Consider judicial review, undoubtedly the fastest-growing trend in new constitutions around the world. The practice of justices reviewing legislation and being able to overturn measures they deem in violation of the constitution was born in the U.S. It represents a radical innovation in constitutional design. And everyone seems to love it -- even Islamists who think that their constitutional courts should review legislation to make sure it conforms to the values of Islamic law.

But the words “judicial review” appear nowhere in the U.S. Constitution. The practice is an innovation introduced in 1803 by the Supreme Court under Chief Justice John Marshall in the now famous case of Marbury v. Madison. Marshall claimed that judicial review was required by the very structure of a written constitution with a judiciary charged to “say what the law is.” Yet this itself was an act of interpretation, one that has not been uncontroversial in our history. And the Supreme Court exercised this power extraordinarily sparingly until the modern era.

Policing Constitutionality

Once the court was in the business of policing constitutionality, it developed a set of rules for doing so. The most prominent -- the bane of law students everywhere -- is the so-called balancing test, which asks if an abridgment of constitutional rights is justified by a compelling government interest, and is narrowly tailored to achieve that interest.

Constitutions all over the world require similar balancing. But the newer ones typically copy the Canadian constitution, which provides more detailed (and very useful) instructions for how this balancing should take place. Countries might prefer to follow the U.S. model -- but they couldn’t even if they wanted to. Balancing tests are never mentioned in the U.S. Constitution. Indeed, the document presents our rights as absolute -- even though common sense dictates that it must be possible to abridge the free speech of someone who falsely shouts fire in a crowded theater.

So why are some Americans worried if the language of the U.S. Constitution is copied less frequently than it once was? The answer lies in the very thing that drafters of new constitutions are trying to avoid: the fight among the Supreme Court justices about originalism. Today’s analogue to the old wars over due process, the originalism debate pits those who claim it is possible to recover and apply the framers’ intended meaning against those who believe that the document must be treated as a living thing, growing and developing in keeping with changing needs, institutions and circumstances.

The truth is that no sane constitution-drafters would want the future court of their country to spend its time arguing about what they really meant -- or even about public perception of what they meant. Debates about what the Constitution originally meant become proxies for arguments about what the Constitution ought to mean.

Subjective History

Today, Justices Antonin Scalia and Clarence Thomas regularly find that the original meaning leads to conservative conclusions. Yet Frankfurter’s antagonist, Justice Hugo Black, was an originalist who used history to generate liberal results. None of these justices was making up the past; but none was engaged in “objective” history either.

This is why Ginsburg was telling the Egyptians to borrow from modern constitutions -- because they spell out the answers to contemporary problems.
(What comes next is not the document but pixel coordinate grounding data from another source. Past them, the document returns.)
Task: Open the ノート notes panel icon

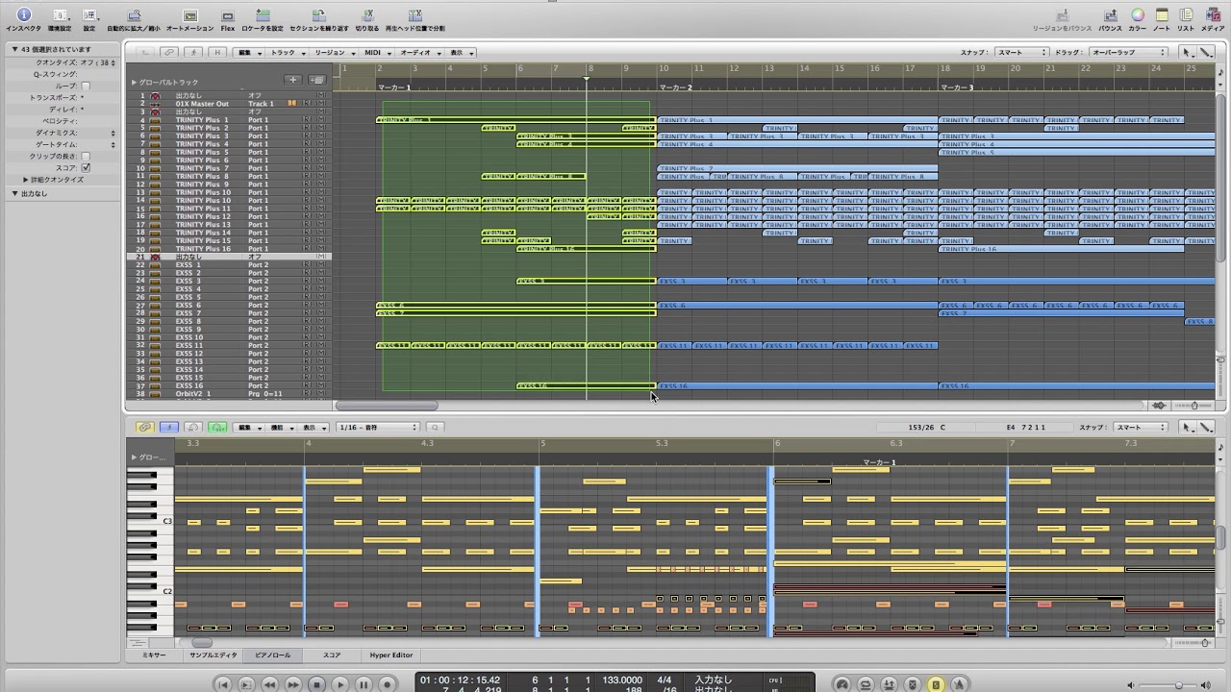Action: coord(1162,15)
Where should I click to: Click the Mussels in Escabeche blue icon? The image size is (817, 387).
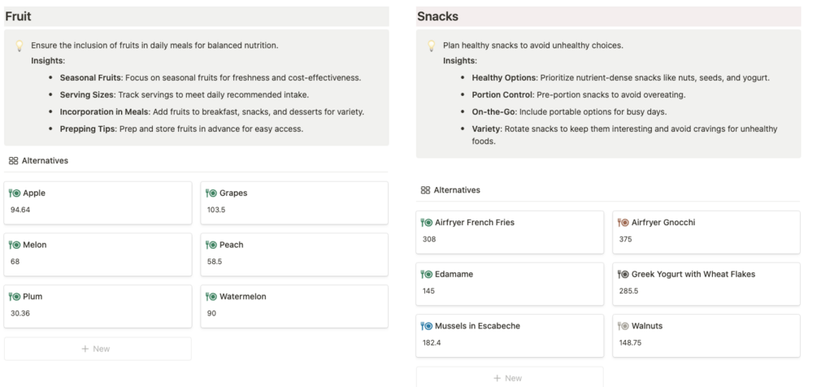[427, 326]
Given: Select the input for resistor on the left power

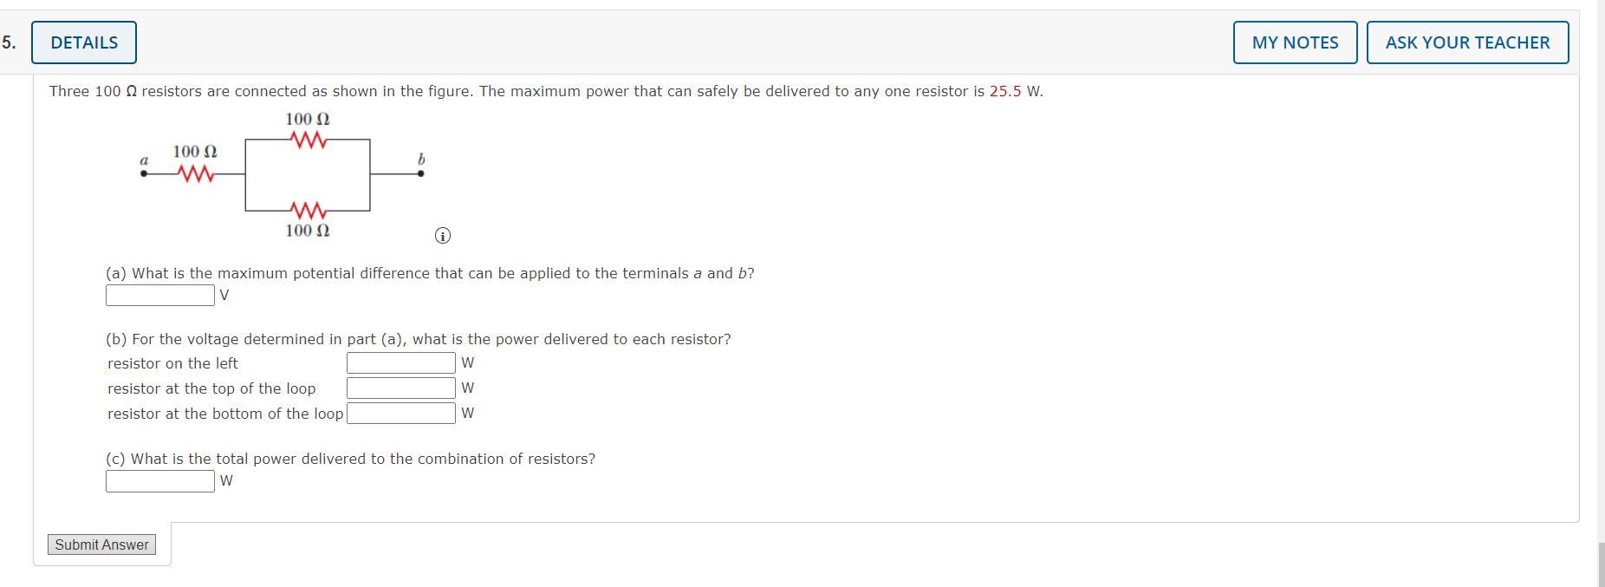Looking at the screenshot, I should (x=400, y=362).
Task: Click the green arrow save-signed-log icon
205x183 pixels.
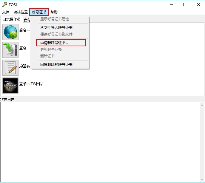Action: tap(10, 50)
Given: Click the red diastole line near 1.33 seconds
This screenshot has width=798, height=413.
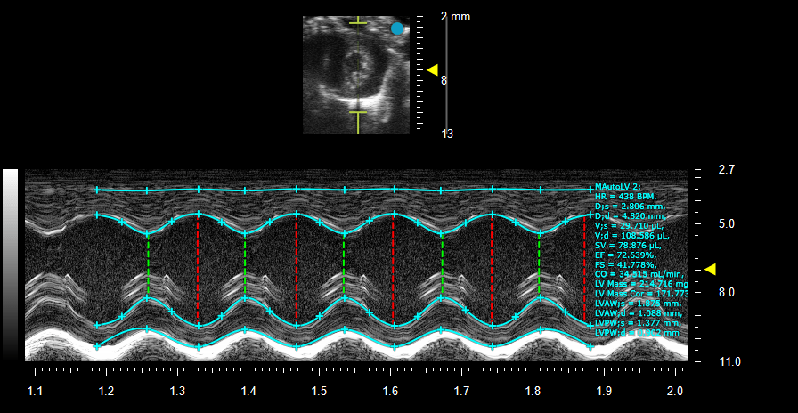Looking at the screenshot, I should (198, 270).
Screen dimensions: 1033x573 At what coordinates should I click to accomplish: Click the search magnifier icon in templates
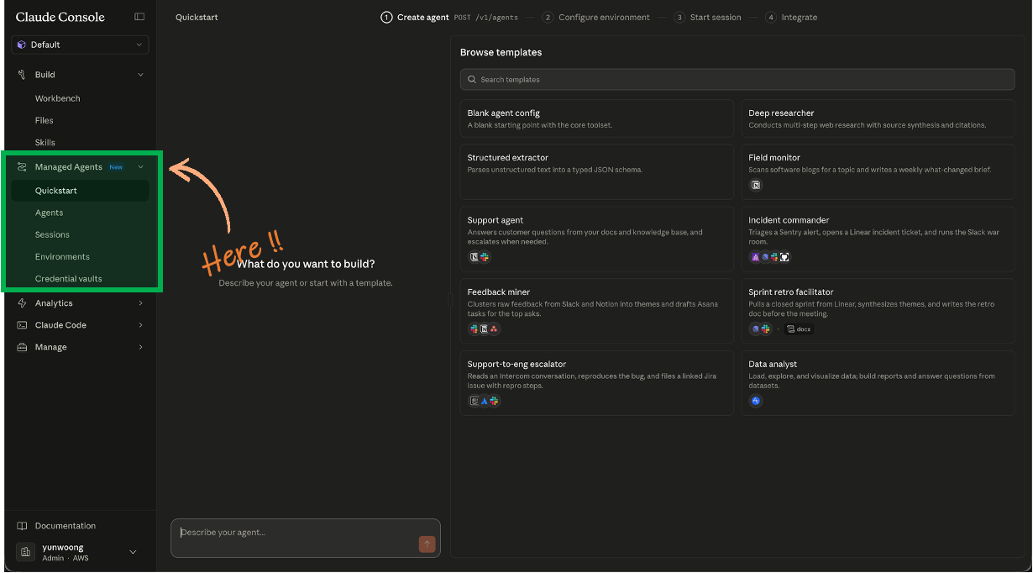(x=472, y=80)
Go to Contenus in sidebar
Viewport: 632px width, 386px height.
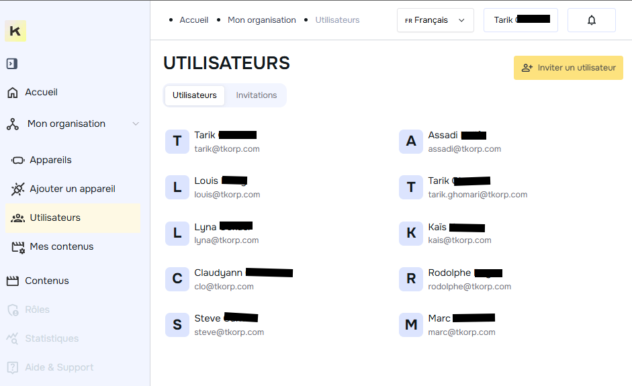pyautogui.click(x=46, y=281)
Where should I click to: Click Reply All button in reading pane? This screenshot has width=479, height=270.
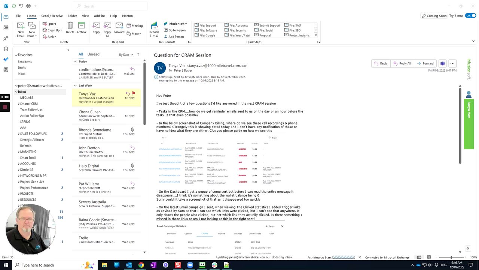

If a constitution is fresh from the box, judges don’t have to channel historical figures to decide whether violent video games are a form of free speech, or whether owning handguns is covered by the right to bear arms for the purposes of preserving a well-regulated militia.

When Ruth Ginsburg was a brilliant young law school graduate, she was recommended to Frankfurter as a law clerk. Frankfurter had hired the first African-American Supreme Court clerk, but he turned Ginsburg down -- because she was a woman. In retrospect, one suspects, Frankfurter would have acknowledged his mistake. And he would have applauded Ginsburg’s advice to new drafters. When it comes to constitutions, the lesson is do as we do, not as we say.

(Noah Feldman, a law professor at Harvard University and the author of “Scorpions: The Battles and Triumphs of FDR’s Great Supreme Court Justices,” is a Bloomberg View columnist. The opinions expressed are his own.)